**REQUIRED WORK:**
Each line from the one holding "This screenshot has width=935, height=839." through the end of the records should be returned exactly, while pictures are skipped.

|---|

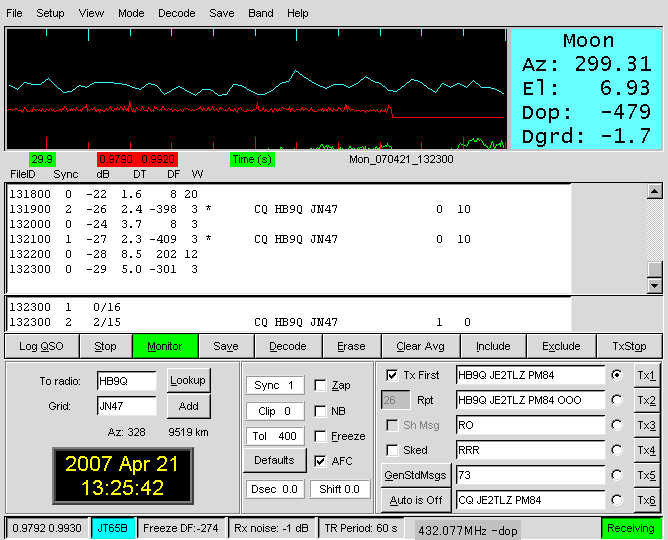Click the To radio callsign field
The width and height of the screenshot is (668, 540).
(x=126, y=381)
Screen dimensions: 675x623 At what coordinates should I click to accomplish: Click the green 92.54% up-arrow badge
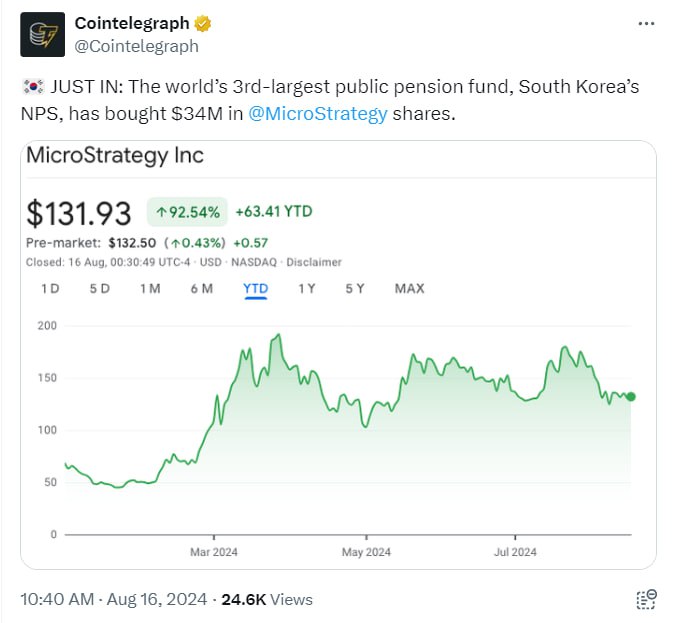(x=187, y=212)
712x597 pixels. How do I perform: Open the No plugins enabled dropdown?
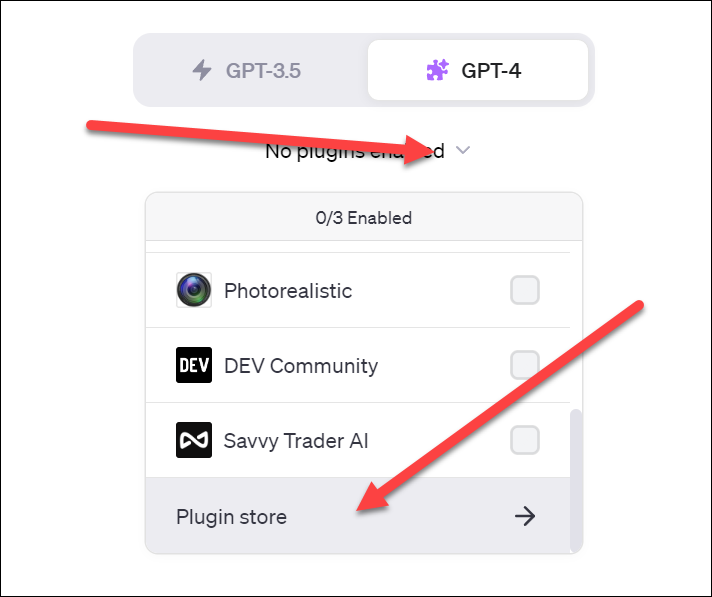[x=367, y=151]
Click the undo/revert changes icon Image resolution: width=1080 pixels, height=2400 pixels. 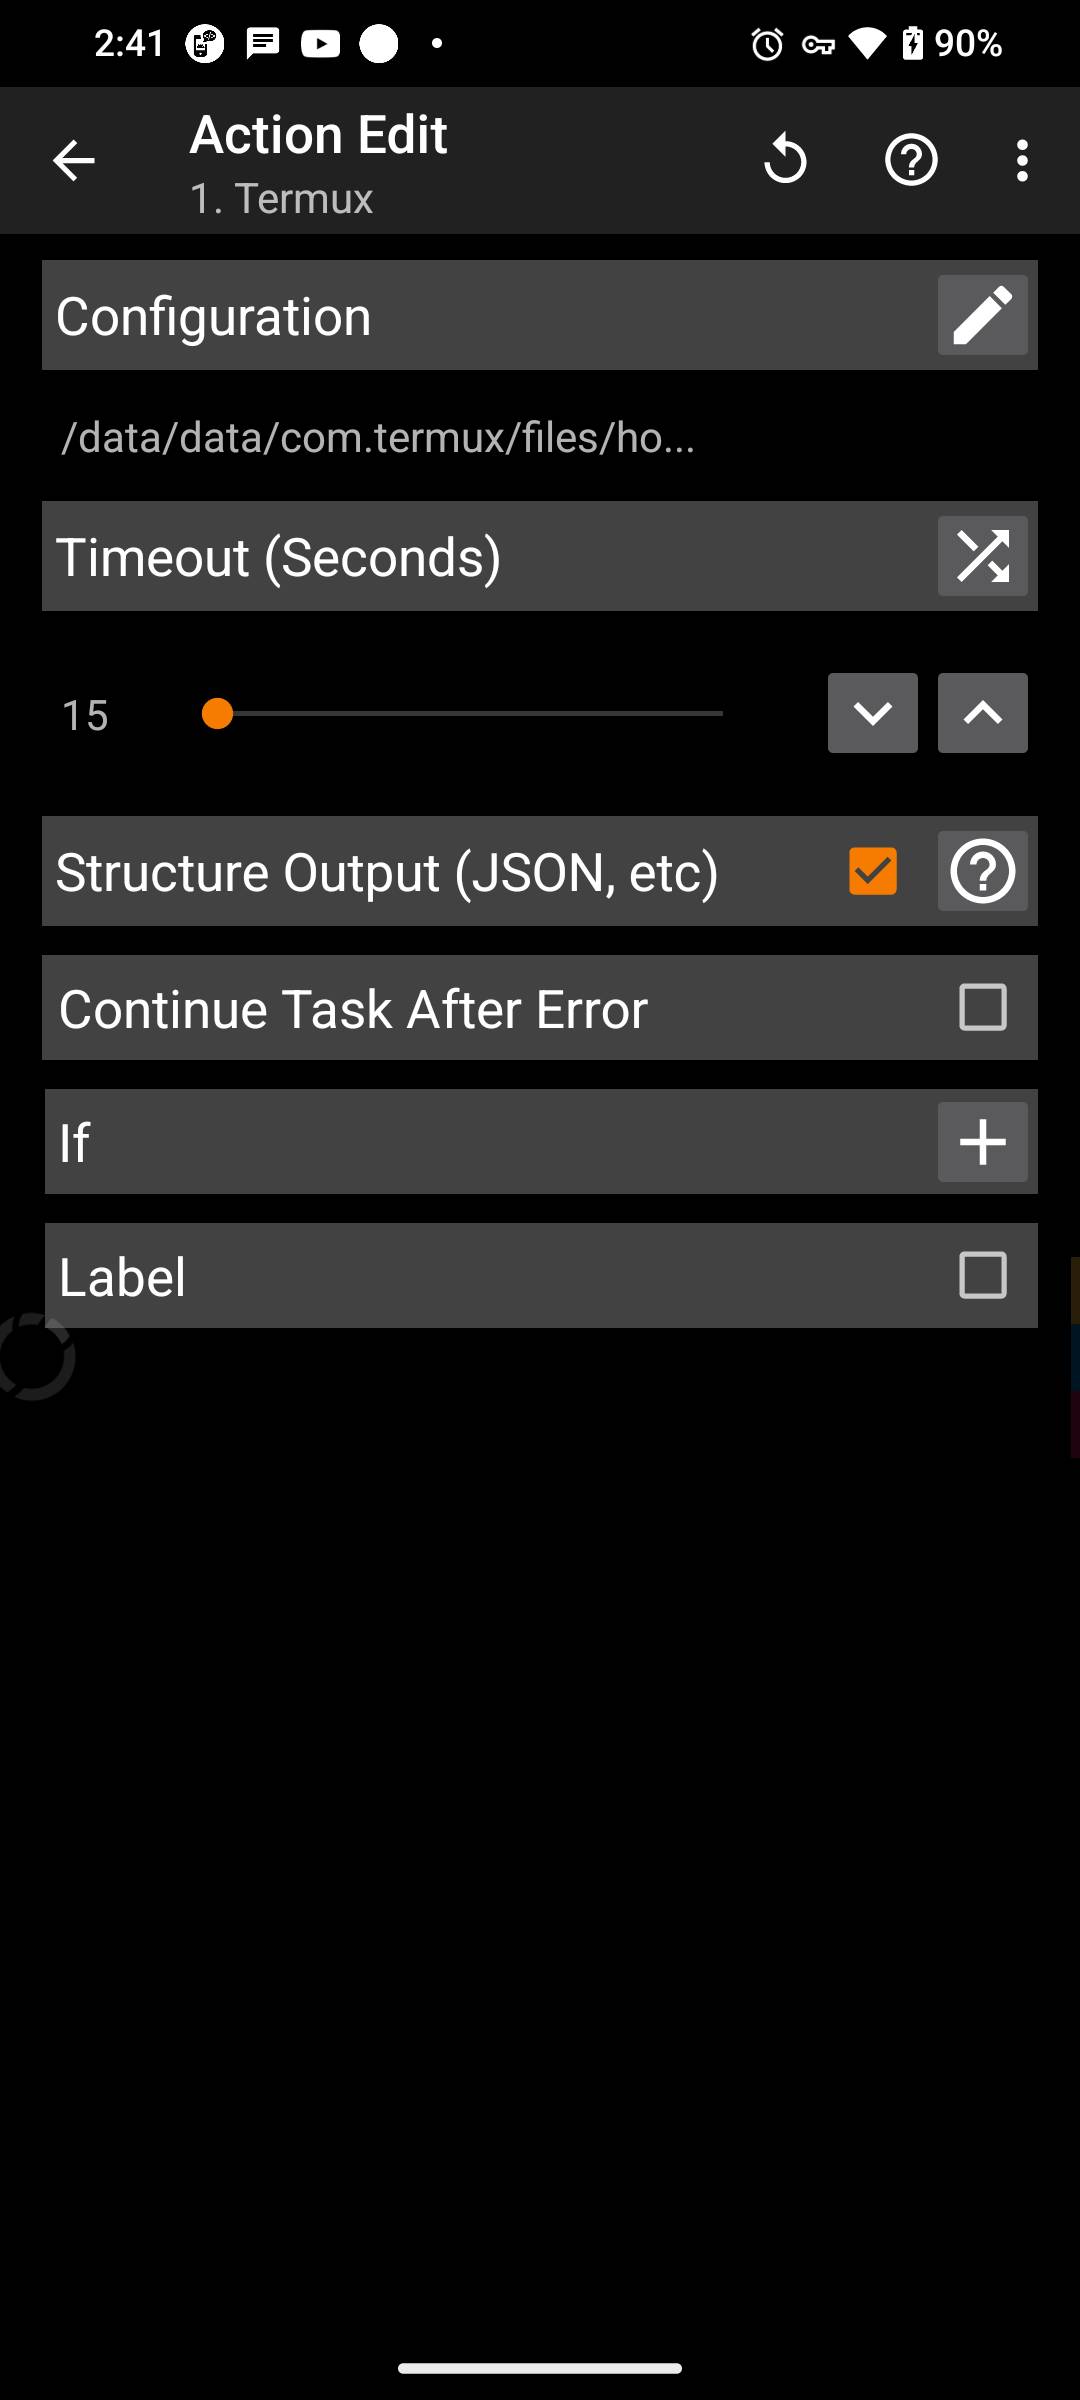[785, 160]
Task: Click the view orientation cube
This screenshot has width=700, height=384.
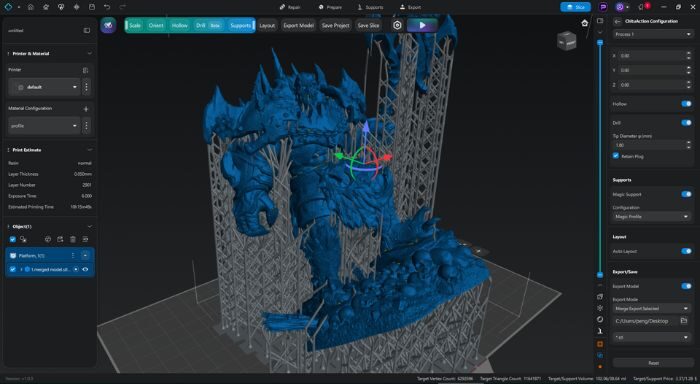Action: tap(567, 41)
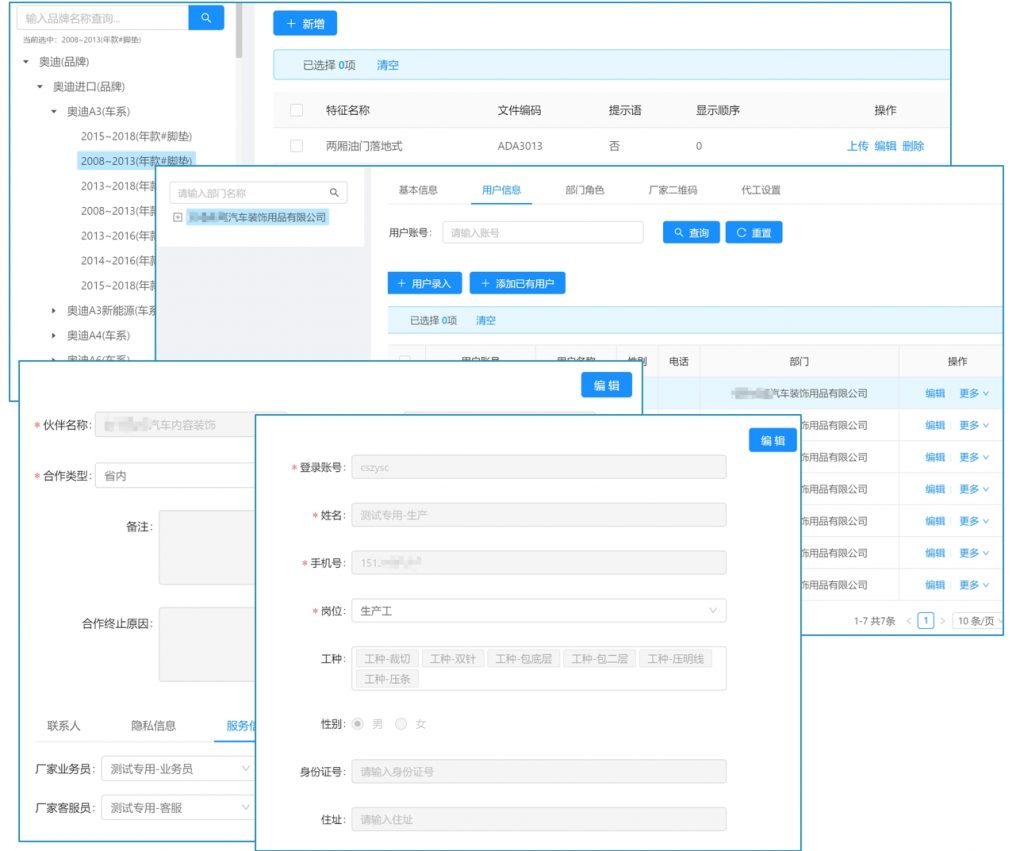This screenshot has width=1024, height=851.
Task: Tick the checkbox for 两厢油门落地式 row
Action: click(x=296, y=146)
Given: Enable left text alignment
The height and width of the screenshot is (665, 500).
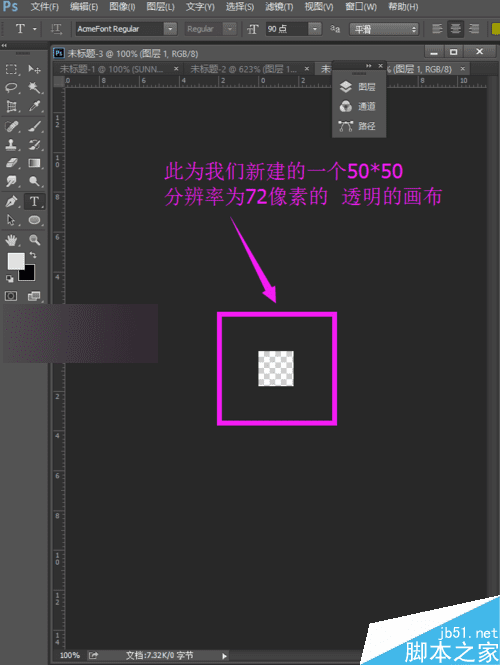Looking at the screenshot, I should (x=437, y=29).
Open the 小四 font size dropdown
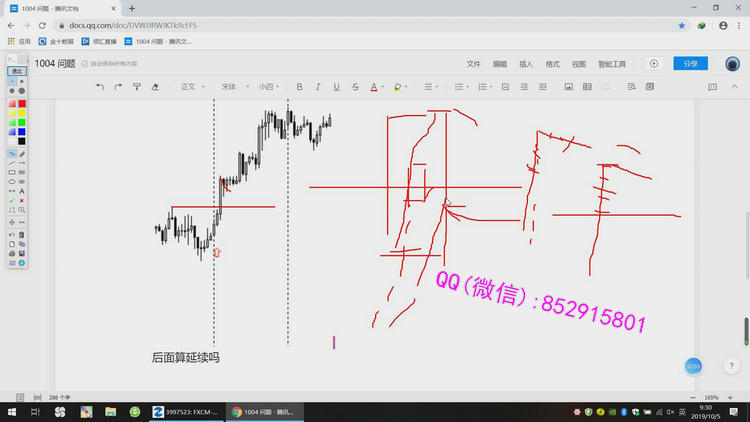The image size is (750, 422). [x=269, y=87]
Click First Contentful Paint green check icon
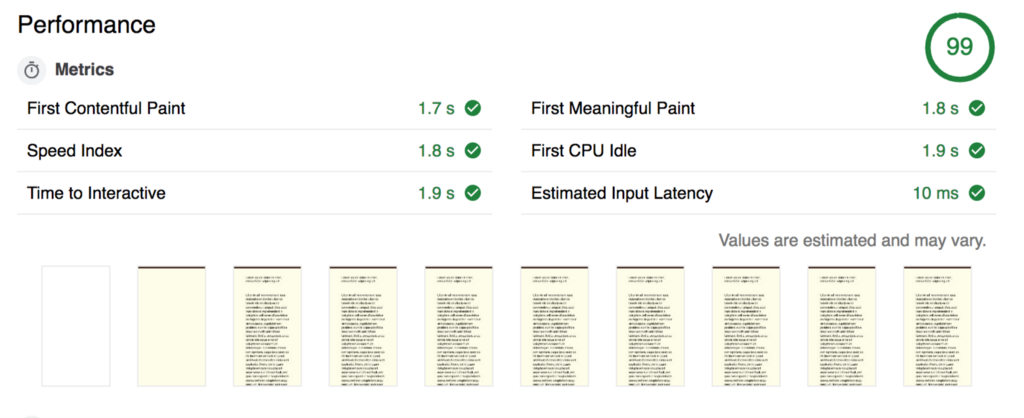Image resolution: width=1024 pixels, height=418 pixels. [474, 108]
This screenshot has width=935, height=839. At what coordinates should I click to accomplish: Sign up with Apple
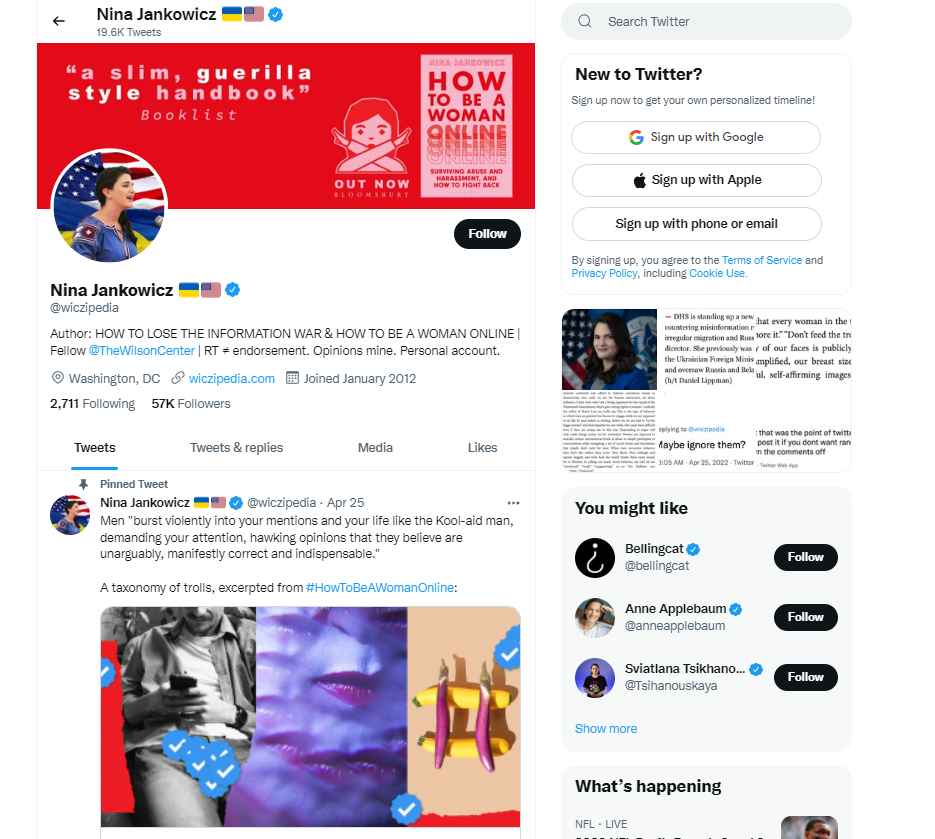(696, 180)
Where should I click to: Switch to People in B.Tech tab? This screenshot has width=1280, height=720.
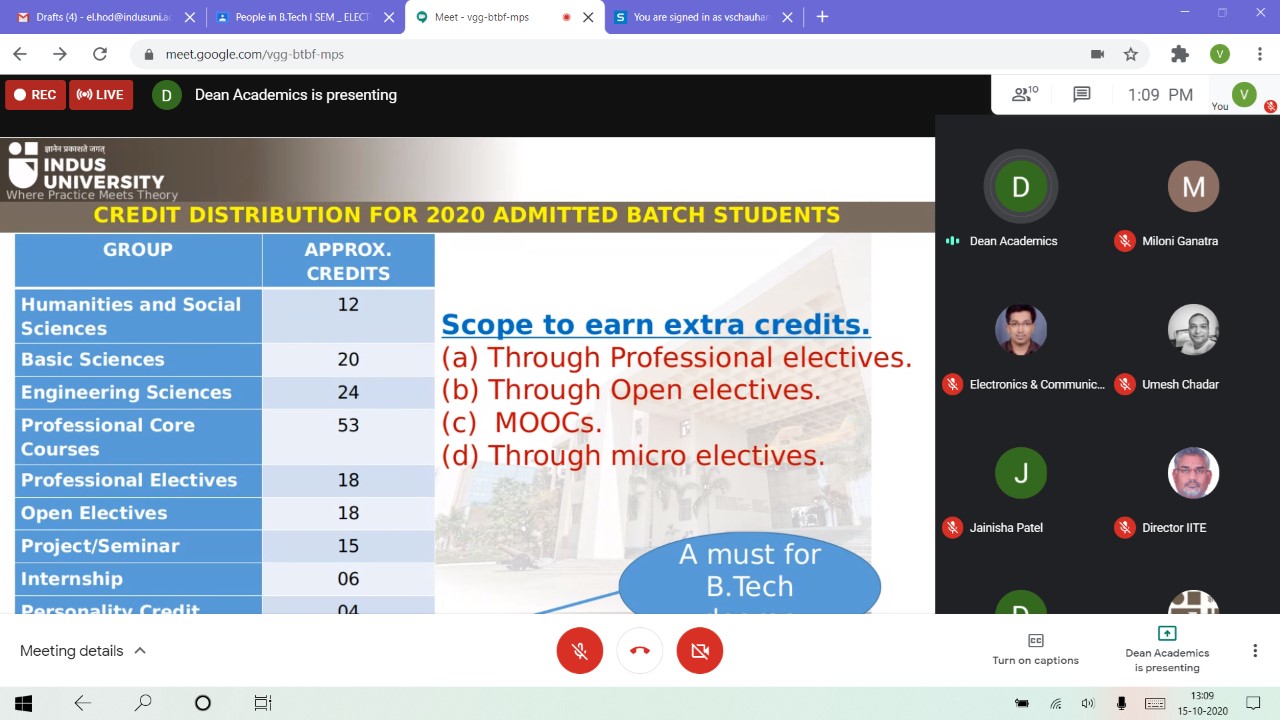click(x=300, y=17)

|---|

**ANSWER TO THE EXERCISE:**
This screenshot has width=935, height=839. At what coordinates should I click to accomplish: Sign up with Apple
(696, 180)
Where should I click to: Switch to People in B.Tech tab? This screenshot has width=1280, height=720.
click(x=300, y=17)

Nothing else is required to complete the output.